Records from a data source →
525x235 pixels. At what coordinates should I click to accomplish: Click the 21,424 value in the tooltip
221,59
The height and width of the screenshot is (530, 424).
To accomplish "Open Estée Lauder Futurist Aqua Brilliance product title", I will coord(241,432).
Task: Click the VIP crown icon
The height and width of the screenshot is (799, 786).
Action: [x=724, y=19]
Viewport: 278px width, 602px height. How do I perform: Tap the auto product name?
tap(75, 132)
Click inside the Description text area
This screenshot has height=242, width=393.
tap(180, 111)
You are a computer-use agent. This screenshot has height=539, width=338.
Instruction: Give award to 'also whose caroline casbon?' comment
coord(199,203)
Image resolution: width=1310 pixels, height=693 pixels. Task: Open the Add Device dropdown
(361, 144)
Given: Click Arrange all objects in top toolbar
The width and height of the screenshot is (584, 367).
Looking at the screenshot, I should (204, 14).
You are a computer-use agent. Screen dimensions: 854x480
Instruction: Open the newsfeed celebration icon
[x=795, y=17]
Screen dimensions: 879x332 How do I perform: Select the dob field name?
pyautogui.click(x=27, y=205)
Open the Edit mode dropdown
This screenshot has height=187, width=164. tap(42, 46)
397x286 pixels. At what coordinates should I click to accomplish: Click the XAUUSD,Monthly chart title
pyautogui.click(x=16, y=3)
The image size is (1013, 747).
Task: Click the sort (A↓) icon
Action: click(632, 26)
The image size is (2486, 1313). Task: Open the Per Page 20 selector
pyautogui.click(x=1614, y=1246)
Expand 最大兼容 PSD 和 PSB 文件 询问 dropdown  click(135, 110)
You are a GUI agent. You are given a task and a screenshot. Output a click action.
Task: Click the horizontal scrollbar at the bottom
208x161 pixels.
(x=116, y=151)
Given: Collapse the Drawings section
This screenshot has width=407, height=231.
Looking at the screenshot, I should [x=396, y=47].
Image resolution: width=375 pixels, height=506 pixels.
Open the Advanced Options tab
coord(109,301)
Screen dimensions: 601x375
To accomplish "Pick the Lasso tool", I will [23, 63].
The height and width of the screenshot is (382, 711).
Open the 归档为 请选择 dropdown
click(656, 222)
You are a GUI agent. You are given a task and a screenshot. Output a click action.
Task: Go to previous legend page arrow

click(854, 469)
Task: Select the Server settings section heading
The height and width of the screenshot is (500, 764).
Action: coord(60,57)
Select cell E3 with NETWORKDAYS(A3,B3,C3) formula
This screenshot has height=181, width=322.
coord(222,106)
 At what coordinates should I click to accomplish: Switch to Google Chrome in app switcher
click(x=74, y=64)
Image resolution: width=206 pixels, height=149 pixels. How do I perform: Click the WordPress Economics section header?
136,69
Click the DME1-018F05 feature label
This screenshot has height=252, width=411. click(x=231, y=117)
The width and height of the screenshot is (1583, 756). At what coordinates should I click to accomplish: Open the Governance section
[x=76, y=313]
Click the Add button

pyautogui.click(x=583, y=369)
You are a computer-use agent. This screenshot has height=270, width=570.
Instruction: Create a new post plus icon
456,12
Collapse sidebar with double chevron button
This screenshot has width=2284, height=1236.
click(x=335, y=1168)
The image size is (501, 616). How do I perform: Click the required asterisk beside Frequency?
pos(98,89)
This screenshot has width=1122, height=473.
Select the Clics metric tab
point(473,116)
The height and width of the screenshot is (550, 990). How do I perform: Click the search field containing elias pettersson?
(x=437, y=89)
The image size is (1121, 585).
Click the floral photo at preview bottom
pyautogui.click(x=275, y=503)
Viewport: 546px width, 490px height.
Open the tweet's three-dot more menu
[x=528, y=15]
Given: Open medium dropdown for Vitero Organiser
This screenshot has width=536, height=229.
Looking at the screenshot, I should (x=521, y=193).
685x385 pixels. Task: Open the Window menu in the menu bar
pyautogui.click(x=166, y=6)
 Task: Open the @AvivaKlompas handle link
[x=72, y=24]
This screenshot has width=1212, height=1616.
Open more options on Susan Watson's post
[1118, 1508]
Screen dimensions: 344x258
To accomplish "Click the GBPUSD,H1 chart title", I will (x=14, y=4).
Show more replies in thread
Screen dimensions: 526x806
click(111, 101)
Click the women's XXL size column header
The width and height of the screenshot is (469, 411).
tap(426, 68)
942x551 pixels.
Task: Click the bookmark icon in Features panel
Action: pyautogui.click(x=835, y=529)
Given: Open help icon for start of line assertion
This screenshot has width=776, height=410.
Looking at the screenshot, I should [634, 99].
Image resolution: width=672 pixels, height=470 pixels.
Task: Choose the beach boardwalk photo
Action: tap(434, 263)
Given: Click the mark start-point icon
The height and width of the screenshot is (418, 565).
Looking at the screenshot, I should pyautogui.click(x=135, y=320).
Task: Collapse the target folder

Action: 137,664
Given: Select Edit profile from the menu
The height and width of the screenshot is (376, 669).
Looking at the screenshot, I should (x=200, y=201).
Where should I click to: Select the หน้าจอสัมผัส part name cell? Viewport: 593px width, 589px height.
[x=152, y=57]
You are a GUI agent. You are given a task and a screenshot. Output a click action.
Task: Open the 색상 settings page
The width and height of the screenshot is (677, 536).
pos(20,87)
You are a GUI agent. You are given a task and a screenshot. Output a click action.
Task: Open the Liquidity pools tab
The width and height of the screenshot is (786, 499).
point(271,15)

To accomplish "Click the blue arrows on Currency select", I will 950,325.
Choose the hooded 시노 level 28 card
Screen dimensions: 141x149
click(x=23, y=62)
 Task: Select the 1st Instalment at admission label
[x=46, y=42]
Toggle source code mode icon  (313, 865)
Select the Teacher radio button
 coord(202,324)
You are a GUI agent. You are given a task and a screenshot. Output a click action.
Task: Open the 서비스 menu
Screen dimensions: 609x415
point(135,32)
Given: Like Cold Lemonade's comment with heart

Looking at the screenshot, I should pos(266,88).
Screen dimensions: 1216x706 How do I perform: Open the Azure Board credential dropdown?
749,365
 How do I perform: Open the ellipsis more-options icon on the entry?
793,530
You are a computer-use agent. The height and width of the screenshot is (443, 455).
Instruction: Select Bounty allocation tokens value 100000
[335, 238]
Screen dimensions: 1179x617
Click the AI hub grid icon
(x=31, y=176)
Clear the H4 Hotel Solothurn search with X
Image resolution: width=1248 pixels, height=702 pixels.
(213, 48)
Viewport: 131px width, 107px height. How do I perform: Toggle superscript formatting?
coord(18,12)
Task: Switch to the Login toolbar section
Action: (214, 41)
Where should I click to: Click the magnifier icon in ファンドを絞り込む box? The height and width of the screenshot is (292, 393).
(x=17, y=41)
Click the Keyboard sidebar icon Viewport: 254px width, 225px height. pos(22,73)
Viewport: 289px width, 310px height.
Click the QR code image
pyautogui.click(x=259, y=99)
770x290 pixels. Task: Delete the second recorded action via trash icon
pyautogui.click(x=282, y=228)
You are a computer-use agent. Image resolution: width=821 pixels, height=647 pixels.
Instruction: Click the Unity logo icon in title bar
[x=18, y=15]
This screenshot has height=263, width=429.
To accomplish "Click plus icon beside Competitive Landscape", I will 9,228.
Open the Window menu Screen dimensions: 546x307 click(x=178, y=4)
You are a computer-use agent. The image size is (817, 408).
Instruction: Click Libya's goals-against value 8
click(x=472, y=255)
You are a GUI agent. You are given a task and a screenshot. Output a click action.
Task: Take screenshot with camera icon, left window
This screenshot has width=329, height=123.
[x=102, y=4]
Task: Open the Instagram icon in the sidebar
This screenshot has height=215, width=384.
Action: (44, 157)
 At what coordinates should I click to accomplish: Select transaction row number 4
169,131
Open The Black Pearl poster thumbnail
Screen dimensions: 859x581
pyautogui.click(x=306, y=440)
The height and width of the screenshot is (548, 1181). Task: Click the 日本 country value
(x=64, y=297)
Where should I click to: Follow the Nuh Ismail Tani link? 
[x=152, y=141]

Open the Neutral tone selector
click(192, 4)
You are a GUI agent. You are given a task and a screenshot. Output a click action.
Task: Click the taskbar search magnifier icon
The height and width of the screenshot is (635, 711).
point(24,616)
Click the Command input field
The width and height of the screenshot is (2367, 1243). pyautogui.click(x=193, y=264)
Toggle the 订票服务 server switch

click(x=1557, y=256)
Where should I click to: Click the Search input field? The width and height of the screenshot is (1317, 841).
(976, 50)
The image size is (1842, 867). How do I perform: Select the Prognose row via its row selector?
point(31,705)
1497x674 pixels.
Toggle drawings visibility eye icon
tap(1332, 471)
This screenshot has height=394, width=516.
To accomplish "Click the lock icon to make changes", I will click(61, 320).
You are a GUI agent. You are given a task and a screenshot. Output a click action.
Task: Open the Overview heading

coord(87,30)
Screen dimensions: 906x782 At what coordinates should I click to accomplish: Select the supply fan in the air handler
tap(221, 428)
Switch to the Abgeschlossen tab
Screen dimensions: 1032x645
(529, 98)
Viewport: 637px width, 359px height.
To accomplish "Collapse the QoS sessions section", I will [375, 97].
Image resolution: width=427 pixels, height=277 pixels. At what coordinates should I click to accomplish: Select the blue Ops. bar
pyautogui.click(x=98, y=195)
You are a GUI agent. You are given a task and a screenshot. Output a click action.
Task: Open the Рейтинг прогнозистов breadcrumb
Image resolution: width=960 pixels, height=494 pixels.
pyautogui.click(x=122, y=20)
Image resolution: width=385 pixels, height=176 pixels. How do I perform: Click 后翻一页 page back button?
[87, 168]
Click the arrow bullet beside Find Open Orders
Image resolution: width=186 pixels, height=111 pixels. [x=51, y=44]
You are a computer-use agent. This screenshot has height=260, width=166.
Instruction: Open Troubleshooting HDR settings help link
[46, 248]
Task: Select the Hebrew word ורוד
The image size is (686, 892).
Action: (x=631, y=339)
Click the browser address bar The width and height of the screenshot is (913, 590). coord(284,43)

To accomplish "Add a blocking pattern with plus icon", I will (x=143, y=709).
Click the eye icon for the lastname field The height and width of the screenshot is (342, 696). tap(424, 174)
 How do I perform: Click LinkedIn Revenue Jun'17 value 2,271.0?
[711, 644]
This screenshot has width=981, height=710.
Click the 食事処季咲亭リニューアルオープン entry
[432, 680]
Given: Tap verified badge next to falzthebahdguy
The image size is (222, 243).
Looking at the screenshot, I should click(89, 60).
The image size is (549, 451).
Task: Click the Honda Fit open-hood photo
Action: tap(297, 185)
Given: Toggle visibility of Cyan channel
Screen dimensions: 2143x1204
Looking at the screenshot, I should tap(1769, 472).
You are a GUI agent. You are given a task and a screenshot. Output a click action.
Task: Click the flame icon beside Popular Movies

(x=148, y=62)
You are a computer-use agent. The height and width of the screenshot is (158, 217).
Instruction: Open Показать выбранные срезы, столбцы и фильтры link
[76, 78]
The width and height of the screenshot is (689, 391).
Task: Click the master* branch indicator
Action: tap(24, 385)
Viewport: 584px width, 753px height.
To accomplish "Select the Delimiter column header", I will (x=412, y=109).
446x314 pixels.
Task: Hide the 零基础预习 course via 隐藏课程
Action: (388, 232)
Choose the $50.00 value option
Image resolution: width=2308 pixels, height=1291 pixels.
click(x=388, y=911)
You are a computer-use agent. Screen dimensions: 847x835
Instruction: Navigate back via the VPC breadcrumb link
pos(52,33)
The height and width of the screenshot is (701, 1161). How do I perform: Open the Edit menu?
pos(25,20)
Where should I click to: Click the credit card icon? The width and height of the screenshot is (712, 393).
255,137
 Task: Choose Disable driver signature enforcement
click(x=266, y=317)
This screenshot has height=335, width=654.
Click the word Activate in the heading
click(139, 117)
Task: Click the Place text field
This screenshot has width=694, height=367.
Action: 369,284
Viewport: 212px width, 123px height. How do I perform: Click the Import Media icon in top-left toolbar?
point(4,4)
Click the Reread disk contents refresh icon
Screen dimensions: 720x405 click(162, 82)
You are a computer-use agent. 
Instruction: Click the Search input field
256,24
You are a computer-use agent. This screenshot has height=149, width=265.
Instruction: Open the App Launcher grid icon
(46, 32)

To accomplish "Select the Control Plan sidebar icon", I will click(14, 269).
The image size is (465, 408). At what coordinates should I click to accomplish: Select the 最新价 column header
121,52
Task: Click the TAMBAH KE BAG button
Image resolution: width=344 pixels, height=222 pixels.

Stated problem →
Output as a numbered list the lines of the records from the line with "The height and width of the screenshot is (530, 424)." up to and including the line with "Expand 最大兼容 PSD", leaving out any blank lines.

Task answer →
1. The height and width of the screenshot is (530, 424).
2. To accomplish "Open Estée Lauder Futurist Aqua Brilliance product title", I will coord(241,432).
3. Task: Click the VIP crown icon
4. The height and width of the screenshot is (799, 786).
5. Action: [x=724, y=19]
6. Viewport: 278px width, 602px height. How do I perform: Tap the auto product name?
7. tap(75, 132)
8. Click inside the Description text area
9. This screenshot has height=242, width=393.
10. tap(180, 111)
11. You are a computer-use agent. This screenshot has height=539, width=338.
12. Instruction: Give award to 'also whose caroline casbon?' comment
13. coord(199,203)
14. Image resolution: width=1310 pixels, height=693 pixels. Task: Open the Add Device dropdown
15. (361, 144)
16. Given: Click Arrange all objects in top toolbar
17. The width and height of the screenshot is (584, 367).
18. Looking at the screenshot, I should (204, 14).
19. You are a computer-use agent. Screen dimensions: 854x480
20. Instruction: Open the newsfeed celebration icon
21. [x=795, y=17]
22. Screen dimensions: 879x332 How do I perform: Select the dob field name?
23. pyautogui.click(x=27, y=205)
24. Open the Edit mode dropdown
25. This screenshot has height=187, width=164. tap(42, 46)
26. 397x286 pixels. At what coordinates should I click to accomplish: Click the XAUUSD,Monthly chart title
27. pyautogui.click(x=16, y=3)
28. The image size is (1013, 747).
29. Task: Click the sort (A↓) icon
30. Action: click(632, 26)
31. The image size is (2486, 1313). Task: Open the Per Page 20 selector
32. pyautogui.click(x=1614, y=1246)
33. Expand 最大兼容 PSD 和 PSB 文件 询问 dropdown  click(135, 110)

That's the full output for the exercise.